At the time of the DR01's debut, several Chinese companies were at various stages of humanoid robot development. Unitree Robotics, like DEEP Robotics a company with quadruped origins, had already launched the G1 consumer humanoid (priced at $16,000) and the H1 research platform. UBTECH had deployed its Walker S humanoid in automotive factory trials. AgiBot, backed by Shanghai AI Laboratory, was developing multiple humanoid models for manufacturing applications. Internationally, Figure AI had begun deploying its Figure 02 at BMW factories, Tesla was iterating on the Optimus humanoid, and Boston Dynamics was developing its electric Atlas platform.[14][15]
The DR01 distinguished itself from these competitors primarily through its emphasis on terrain adaptability and balance recovery rather than manipulation or speed. While many competing humanoids focused on dexterous hand manipulation and factory task execution, the DR01 showcased robust bipedal locomotion on challenging terrain, reflecting DEEP Robotics' quadruped heritage and the company's belief that reliable locomotion in unstructured environments was a prerequisite for practical humanoid deployment.
DEEP Robotics reported 2024 revenue growth exceeding 100% compared to 2023, with projected robot shipments reaching 10,000 units in 2025. While these figures primarily reflect quadruped robot sales (the DR01 was a prototype, not a commercial product), the company's commercial success with quadrupeds provided the financial resources to fund humanoid development.[3][7]
Clients and partners of DEEP Robotics include Lenovo, Eastern Green Power, SUPCON, Baosteel, Takenaka Corporation, University College London, and the University of Edinburgh. The company's customer base spans power utilities, industrial manufacturing, firefighting agencies, and academic research institutions across 44 countries.[4][6]

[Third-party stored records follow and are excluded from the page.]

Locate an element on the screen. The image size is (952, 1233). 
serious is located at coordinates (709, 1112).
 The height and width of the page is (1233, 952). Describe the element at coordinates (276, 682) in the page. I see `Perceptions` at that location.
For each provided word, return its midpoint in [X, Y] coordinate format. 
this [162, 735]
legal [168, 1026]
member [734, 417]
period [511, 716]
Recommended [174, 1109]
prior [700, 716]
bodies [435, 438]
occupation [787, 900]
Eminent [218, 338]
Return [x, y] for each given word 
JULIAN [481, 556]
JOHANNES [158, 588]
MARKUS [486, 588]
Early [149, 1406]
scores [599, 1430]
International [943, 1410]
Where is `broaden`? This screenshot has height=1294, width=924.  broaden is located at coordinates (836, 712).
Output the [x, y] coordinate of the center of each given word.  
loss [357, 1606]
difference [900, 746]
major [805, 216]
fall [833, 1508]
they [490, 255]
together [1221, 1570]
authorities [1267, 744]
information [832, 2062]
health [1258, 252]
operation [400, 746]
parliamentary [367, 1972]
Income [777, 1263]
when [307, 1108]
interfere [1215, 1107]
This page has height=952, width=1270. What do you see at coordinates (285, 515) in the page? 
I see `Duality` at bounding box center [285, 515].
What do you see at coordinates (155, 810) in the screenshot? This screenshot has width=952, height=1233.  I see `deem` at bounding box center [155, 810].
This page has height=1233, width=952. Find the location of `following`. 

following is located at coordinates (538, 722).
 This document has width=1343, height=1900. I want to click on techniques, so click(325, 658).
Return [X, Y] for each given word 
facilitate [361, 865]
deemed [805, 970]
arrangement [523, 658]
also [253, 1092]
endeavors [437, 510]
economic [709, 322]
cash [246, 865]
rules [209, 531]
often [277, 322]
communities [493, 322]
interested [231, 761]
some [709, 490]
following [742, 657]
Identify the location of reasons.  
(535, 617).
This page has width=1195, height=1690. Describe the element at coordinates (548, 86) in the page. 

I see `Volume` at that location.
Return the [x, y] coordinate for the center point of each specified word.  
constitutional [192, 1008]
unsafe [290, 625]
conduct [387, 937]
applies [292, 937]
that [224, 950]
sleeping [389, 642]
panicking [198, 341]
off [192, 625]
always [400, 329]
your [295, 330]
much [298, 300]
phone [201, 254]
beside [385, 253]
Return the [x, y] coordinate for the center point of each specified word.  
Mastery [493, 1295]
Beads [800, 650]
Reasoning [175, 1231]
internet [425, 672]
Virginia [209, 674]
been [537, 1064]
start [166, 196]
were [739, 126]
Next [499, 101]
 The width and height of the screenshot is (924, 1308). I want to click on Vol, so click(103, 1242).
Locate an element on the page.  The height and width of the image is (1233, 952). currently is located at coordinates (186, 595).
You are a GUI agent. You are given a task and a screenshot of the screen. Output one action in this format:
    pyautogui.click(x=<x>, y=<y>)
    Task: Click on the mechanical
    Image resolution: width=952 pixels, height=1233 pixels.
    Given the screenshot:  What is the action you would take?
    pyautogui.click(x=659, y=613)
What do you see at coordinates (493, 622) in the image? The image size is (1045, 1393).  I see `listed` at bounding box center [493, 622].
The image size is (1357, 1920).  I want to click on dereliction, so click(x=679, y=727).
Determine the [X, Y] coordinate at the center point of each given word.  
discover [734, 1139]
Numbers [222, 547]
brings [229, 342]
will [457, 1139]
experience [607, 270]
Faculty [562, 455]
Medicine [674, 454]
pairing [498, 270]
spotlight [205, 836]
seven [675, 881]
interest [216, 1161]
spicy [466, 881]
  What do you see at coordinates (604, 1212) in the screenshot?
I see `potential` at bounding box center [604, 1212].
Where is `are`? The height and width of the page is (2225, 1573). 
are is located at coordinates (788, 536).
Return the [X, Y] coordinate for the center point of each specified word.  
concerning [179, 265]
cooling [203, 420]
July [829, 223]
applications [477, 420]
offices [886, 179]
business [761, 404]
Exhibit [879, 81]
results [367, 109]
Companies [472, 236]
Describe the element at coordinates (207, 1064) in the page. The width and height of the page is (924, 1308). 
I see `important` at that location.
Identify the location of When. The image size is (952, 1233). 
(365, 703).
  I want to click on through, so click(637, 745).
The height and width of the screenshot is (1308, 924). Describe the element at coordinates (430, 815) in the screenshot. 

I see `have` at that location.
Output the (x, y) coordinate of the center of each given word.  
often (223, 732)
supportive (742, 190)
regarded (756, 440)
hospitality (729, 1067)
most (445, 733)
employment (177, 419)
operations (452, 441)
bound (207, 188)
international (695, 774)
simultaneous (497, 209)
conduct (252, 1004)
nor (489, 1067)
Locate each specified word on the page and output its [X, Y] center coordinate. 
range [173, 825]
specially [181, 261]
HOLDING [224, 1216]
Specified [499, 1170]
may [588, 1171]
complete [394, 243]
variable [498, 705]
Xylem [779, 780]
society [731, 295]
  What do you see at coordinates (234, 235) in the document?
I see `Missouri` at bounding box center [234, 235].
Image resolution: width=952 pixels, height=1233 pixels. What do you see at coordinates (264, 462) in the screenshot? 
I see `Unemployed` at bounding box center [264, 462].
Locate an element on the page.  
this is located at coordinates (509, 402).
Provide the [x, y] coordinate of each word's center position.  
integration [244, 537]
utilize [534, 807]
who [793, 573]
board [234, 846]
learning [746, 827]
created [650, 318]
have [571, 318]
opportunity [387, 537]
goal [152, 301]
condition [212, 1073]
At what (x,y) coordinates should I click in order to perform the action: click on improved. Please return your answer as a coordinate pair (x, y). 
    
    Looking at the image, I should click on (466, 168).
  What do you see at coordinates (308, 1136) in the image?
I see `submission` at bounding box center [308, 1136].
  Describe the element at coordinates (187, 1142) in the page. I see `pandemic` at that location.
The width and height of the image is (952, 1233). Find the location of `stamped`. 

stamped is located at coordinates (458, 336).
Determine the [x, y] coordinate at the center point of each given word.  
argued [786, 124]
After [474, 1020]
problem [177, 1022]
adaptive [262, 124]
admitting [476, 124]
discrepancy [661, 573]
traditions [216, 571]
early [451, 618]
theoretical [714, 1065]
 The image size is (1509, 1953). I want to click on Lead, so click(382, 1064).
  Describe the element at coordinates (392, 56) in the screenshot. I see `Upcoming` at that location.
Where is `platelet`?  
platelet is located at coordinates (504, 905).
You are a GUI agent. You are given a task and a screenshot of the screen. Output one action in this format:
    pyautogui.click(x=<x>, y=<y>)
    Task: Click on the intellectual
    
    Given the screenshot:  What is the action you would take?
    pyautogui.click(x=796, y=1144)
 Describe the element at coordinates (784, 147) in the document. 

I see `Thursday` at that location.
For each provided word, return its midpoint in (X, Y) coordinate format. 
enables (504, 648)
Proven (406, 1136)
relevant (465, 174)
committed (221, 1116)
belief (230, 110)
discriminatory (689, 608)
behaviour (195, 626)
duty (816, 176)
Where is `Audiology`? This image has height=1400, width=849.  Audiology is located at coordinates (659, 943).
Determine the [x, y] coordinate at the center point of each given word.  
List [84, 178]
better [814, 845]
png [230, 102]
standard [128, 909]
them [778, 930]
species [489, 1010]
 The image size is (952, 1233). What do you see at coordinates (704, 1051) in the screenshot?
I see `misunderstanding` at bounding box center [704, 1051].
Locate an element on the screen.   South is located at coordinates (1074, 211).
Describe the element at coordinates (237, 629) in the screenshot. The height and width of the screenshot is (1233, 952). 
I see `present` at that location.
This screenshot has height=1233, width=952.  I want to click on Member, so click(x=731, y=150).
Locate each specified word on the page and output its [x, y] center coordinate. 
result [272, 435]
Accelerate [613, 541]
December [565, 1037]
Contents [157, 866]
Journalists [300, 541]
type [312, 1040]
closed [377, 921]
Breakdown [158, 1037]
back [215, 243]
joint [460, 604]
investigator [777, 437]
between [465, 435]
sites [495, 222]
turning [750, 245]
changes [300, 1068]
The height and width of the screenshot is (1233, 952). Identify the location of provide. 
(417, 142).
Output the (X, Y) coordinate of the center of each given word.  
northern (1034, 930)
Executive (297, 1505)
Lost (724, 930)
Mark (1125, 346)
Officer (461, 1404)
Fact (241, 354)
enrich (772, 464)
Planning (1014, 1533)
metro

The DR01's development was part of a broader industry trend in which Chinese quadruped robot manufacturers expanded into humanoid form factors. Unitree Robotics followed a similar trajectory, transitioning from the A1 and Go1 quadrupeds to the H1 and G1 humanoids. The shared technical foundations in legged locomotion control, actuator design, and balance algorithms make quadruped experience a natural springboard for humanoid development, and companies with established quadruped businesses have the advantage of existing revenue streams to fund the capital-intensive process of humanoid robot development.